### GIVEN DATA
BEGIN
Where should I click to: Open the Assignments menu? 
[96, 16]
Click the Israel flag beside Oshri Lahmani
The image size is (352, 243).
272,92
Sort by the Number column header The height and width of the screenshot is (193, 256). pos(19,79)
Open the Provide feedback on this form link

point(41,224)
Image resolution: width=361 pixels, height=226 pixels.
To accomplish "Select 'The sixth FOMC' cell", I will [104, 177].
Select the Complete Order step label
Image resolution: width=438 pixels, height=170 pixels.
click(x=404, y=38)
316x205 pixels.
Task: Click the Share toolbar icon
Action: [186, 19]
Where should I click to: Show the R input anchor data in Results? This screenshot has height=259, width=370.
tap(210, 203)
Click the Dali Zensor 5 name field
END
BEGIN
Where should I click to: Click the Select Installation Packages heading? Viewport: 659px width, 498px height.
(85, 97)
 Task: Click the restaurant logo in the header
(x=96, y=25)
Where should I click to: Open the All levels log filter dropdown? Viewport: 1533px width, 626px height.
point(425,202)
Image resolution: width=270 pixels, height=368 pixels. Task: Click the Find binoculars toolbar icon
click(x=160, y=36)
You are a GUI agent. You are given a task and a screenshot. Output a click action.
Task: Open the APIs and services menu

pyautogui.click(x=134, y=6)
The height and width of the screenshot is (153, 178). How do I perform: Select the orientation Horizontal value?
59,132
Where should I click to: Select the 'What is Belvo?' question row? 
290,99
END
BEGIN
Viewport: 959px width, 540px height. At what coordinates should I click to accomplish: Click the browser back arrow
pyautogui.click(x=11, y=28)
END
### TASK BRIEF
Using the entries shown above, reproduce verbatim the lines from the line bearing "Select the Complete Order step label" to the line bearing "Click the Dali Zensor 5 name field", inclusive.

### OUTPUT OF THE TASK
Select the Complete Order step label
Image resolution: width=438 pixels, height=170 pixels.
click(x=404, y=38)
316x205 pixels.
Task: Click the Share toolbar icon
Action: [186, 19]
Where should I click to: Show the R input anchor data in Results? This screenshot has height=259, width=370.
tap(210, 203)
Click the Dali Zensor 5 name field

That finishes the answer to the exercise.